Take those forms mentioned above. Each piece of paper assumes a life of its own once it's filled out by an employee. Perhaps it goes to a secretary who types and duplicates it, then on to a department head for approval, then to at least one other department for processing, before heading for the file cabinet and storage bin.
Once each employee has a computer on his or her desk, as Cigna plans, workers can retrieve the electronic forms instantly and forward them to superiors via a computer network.
Once approval is secured, the electronically generated forms can be posted once again, via computer, to their next destination. Push another computer key or two, and the form will land in the company's computer archives. Because the task of processing the forms has been streamlined, the volume of interoffice mail is reduced and secretarial and filing time is cut, not to mention the reduced paper bill. Multiplied by several thousand forms a year, such savings can amount to quite a sum.
Ford has been a re-engineering pioneer. In its accounts-payable department alone, the company was able to systematically reduce its work force
from 500 to 125 people by reforming its procedures, said Mr. Hammer. It stopped writing invoices for each bill it received, and instead pays suppliers on receipt of goods.
Re-engineering involves more than just shuffling duties within a department, Mr. Hammer said. Over the years, corporations develop a multitude of bad habits. Business is often conducted in certain ways because "it's always been done that way."
''Departments are artifacts," Mr.
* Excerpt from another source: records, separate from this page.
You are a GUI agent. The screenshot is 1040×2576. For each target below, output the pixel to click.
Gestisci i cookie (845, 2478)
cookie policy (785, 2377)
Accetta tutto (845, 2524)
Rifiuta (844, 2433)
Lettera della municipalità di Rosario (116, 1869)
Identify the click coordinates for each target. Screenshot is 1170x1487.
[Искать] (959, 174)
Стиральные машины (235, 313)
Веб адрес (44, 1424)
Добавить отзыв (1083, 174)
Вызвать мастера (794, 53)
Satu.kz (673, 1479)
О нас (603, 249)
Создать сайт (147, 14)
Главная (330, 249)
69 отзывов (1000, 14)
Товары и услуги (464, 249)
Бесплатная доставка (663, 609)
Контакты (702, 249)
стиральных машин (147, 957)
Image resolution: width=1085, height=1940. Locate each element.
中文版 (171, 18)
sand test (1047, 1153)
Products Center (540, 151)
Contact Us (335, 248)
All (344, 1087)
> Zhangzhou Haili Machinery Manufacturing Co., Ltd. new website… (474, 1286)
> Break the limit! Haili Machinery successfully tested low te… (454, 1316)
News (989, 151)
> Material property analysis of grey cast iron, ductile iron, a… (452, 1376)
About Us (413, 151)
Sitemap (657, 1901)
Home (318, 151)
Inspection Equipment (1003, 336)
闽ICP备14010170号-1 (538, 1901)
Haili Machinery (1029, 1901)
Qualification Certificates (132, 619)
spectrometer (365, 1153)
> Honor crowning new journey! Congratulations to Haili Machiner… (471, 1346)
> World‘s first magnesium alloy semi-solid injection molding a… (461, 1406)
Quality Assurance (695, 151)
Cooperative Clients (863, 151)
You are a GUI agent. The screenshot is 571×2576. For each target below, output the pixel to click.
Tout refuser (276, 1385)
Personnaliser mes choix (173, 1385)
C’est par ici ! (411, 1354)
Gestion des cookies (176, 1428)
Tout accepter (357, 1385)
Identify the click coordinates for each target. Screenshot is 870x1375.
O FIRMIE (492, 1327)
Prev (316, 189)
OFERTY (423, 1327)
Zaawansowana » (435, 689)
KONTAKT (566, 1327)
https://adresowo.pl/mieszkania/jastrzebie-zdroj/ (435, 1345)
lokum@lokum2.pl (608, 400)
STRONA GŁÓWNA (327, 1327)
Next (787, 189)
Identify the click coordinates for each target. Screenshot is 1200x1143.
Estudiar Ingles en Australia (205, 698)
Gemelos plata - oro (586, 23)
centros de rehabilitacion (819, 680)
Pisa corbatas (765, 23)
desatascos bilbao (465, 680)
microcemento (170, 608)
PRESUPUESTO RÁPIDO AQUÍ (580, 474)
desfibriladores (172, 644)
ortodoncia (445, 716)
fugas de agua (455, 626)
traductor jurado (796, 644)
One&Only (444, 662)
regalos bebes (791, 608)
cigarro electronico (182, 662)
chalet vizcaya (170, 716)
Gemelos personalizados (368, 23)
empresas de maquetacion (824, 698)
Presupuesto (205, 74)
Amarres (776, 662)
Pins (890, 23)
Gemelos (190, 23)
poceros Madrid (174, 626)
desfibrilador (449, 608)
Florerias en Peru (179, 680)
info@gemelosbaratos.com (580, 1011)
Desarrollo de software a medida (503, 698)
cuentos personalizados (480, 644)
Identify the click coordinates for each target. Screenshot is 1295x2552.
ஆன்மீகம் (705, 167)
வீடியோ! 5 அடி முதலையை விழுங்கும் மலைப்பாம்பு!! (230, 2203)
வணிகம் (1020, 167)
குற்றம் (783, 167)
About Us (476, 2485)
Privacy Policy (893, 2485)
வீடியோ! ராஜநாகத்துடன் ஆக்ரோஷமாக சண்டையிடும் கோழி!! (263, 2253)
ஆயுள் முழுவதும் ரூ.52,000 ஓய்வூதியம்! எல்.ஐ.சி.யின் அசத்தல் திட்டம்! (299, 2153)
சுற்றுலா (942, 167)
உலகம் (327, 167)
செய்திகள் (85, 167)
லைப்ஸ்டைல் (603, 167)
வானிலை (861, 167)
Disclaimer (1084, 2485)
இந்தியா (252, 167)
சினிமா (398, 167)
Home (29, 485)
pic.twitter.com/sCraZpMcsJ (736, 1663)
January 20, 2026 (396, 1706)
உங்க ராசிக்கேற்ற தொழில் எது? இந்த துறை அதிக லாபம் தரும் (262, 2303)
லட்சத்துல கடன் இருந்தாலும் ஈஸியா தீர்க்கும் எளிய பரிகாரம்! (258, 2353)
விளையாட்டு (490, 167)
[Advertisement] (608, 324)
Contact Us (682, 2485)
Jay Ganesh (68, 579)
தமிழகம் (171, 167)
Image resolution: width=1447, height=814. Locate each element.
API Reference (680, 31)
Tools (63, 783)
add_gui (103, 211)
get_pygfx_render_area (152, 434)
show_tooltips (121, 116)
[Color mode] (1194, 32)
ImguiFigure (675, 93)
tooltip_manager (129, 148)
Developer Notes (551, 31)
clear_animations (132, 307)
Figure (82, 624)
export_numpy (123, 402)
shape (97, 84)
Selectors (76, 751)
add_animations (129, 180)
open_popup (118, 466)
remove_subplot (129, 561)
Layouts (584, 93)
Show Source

Hammer said. "They are part of the problem . . . We pretend we're starting the company from scratch." As part of the re-engineering process, managers envision how they would structure the company's operations were they to begin again, "Not how to fix what you've got," Mr. Hammer said.
Mr. Caron said Cigna had a lot of computers that weren't linked by the company's 330,000-mile network. It had no consistent way to train its employees or manage its office automation.
Most of its employees' computers weren't linked by "electronic mail," whereby employees can communicate via their computers.
Cigna considered the way information flows, how it is recorded and what could be eliminated. Managers were amazed at some of the things they found. In one area, Cigna found that information was being recorded in four different departments, leading to a potentially higher error rate, not to mention redundancies.
''It evolved that way," Mr. Caron said. "You don't say you want to devise an error-prone redundant system; it evolves over 20 years."